(To do):
Nothing but a number should be written: the count of lines below that contain "help".

========

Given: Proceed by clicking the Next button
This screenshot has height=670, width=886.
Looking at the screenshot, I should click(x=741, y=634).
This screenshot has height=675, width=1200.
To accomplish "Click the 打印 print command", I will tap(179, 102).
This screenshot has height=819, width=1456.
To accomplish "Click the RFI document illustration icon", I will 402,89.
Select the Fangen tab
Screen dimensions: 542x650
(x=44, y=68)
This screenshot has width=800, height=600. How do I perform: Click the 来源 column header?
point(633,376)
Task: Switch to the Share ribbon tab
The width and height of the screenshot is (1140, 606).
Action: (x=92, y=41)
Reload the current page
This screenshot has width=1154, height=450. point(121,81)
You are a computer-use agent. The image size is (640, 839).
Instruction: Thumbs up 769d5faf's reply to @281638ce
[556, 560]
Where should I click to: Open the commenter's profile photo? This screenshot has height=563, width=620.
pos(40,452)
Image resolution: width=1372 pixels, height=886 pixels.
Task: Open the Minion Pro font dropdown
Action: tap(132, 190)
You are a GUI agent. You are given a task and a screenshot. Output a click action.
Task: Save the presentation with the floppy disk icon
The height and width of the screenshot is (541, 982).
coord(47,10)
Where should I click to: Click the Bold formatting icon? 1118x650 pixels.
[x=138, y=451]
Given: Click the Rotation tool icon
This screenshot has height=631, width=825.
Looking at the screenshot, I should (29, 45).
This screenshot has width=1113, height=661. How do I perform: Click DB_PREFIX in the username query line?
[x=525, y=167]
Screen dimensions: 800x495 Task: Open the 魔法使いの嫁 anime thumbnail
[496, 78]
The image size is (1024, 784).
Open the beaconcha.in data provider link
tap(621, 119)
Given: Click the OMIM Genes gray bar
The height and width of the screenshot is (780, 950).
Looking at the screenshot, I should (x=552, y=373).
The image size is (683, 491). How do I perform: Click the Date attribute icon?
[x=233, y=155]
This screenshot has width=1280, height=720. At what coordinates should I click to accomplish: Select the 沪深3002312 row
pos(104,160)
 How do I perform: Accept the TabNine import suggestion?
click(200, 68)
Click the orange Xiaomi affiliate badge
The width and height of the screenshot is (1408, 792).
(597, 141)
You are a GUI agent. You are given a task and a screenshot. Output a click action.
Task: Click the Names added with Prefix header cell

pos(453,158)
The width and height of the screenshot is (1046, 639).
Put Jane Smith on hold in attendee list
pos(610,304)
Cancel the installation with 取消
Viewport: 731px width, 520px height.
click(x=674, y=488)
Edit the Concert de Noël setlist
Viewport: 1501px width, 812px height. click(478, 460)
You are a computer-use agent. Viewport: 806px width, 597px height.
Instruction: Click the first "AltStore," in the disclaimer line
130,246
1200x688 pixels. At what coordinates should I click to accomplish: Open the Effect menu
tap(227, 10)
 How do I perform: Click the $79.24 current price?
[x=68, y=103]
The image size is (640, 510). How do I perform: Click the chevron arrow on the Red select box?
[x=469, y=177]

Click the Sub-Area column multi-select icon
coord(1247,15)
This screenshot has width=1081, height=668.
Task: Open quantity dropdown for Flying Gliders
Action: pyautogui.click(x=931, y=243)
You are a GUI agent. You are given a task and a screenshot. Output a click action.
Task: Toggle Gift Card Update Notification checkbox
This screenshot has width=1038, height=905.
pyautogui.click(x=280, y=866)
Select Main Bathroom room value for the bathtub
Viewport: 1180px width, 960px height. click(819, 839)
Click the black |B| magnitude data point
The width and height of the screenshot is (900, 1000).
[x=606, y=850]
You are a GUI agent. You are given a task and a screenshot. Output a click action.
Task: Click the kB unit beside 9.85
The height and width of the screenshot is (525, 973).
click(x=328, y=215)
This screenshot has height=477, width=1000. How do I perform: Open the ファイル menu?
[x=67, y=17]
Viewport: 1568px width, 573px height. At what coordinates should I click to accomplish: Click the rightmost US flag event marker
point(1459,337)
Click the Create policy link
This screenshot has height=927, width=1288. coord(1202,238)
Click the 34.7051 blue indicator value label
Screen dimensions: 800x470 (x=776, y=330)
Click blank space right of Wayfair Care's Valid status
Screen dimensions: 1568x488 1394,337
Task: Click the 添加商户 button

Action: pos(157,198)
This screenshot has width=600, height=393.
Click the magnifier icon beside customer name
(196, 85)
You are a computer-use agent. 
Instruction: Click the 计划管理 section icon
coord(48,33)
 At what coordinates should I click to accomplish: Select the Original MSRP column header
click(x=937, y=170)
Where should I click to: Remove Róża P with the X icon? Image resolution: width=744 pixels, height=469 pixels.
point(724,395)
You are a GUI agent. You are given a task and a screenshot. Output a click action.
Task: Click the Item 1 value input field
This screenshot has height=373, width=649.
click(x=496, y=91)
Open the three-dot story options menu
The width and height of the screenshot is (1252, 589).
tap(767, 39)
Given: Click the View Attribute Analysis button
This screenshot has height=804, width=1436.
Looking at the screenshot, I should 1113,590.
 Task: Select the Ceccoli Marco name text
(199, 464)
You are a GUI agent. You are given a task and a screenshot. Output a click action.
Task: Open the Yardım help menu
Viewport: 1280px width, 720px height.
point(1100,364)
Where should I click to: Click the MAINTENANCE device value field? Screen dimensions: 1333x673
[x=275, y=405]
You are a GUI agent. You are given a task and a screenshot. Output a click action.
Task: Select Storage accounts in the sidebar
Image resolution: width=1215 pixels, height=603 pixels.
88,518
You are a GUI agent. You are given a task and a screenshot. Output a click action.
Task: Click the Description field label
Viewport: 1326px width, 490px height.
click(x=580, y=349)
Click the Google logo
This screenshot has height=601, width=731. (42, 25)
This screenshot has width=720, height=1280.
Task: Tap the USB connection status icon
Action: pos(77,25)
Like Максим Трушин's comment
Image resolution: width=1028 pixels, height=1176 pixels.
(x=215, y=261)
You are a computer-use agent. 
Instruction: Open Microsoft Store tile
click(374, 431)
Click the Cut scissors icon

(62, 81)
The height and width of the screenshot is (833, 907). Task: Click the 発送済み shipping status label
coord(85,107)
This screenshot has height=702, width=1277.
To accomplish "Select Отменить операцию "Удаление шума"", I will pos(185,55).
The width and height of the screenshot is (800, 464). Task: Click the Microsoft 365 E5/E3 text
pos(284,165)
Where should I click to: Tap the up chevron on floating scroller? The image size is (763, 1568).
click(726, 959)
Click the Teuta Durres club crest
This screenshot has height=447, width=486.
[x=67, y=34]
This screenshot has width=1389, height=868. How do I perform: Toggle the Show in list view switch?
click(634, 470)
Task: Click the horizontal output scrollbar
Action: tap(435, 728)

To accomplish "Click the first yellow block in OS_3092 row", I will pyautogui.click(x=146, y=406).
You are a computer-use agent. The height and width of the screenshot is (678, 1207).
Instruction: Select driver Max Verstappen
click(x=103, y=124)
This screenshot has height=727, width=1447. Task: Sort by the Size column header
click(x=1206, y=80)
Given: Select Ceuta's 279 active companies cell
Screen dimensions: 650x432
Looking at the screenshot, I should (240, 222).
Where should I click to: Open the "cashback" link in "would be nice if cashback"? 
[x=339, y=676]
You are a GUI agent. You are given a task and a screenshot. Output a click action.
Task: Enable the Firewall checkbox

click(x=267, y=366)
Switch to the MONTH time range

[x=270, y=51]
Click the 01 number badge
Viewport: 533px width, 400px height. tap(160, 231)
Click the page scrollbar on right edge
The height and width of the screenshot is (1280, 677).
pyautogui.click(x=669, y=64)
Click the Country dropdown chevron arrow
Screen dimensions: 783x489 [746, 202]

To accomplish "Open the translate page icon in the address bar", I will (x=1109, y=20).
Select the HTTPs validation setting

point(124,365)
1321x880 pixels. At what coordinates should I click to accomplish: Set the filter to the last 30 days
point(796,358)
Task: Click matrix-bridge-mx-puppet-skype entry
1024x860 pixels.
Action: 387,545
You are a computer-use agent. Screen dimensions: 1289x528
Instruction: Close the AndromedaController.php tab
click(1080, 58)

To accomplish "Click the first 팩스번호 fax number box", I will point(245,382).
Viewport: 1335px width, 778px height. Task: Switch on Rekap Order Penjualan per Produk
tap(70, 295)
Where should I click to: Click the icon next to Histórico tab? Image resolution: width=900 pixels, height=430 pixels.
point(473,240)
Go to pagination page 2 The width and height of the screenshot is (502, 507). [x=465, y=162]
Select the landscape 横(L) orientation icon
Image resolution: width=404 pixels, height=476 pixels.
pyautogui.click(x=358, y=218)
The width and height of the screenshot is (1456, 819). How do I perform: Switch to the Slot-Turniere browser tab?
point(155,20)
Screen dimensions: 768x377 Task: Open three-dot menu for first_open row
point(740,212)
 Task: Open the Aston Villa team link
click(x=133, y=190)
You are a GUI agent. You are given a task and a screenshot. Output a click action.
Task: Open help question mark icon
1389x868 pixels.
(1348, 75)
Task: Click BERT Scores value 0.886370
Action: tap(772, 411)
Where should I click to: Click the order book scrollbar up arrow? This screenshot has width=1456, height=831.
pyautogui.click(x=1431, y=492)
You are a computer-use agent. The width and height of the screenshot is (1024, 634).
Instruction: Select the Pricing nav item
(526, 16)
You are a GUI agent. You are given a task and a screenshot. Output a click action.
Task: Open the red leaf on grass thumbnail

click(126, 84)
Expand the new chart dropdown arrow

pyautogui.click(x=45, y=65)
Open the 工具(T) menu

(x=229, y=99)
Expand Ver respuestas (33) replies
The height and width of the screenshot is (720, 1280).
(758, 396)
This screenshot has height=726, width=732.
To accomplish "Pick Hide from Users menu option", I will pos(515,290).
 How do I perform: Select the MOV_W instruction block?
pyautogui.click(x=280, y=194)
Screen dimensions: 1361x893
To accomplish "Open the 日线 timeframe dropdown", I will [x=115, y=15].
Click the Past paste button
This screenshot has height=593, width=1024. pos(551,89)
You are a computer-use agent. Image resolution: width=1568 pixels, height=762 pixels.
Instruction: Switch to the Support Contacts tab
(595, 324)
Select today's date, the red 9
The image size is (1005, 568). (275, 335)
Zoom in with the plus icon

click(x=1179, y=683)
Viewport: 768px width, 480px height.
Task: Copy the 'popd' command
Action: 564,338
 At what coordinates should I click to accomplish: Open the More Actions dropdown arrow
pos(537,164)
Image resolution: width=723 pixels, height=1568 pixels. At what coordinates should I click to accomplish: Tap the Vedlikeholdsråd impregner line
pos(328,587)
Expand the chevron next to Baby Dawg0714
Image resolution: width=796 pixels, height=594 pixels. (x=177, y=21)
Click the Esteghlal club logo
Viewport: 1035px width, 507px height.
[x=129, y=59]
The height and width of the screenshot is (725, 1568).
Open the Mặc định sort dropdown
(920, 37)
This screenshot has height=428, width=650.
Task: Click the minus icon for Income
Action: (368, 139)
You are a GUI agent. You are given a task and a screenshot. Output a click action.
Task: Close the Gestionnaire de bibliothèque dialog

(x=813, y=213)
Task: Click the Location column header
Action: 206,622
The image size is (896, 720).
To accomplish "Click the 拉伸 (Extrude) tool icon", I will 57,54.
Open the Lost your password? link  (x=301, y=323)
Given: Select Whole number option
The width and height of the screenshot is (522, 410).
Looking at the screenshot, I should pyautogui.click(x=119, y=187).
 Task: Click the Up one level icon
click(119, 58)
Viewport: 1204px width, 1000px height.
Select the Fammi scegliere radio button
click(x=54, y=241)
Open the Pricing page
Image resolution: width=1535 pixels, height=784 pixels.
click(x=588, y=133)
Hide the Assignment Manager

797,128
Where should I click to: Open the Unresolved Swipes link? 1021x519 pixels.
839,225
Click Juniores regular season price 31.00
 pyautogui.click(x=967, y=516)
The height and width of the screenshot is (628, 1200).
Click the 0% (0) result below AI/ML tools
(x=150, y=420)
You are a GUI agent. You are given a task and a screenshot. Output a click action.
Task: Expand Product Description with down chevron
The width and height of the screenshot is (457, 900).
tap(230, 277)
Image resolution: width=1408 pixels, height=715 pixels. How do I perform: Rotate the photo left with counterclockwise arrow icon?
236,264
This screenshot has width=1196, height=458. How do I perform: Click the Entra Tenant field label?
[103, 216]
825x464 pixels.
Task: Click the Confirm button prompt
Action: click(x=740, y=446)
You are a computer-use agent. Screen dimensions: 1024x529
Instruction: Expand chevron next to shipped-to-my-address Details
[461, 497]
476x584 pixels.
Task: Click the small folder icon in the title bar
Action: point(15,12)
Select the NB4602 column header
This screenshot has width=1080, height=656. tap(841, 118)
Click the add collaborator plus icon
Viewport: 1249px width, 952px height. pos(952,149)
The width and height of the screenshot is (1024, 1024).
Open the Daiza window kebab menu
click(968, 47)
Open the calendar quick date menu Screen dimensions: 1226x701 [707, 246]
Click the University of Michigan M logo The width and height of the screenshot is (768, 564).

========

(Output of the task):
2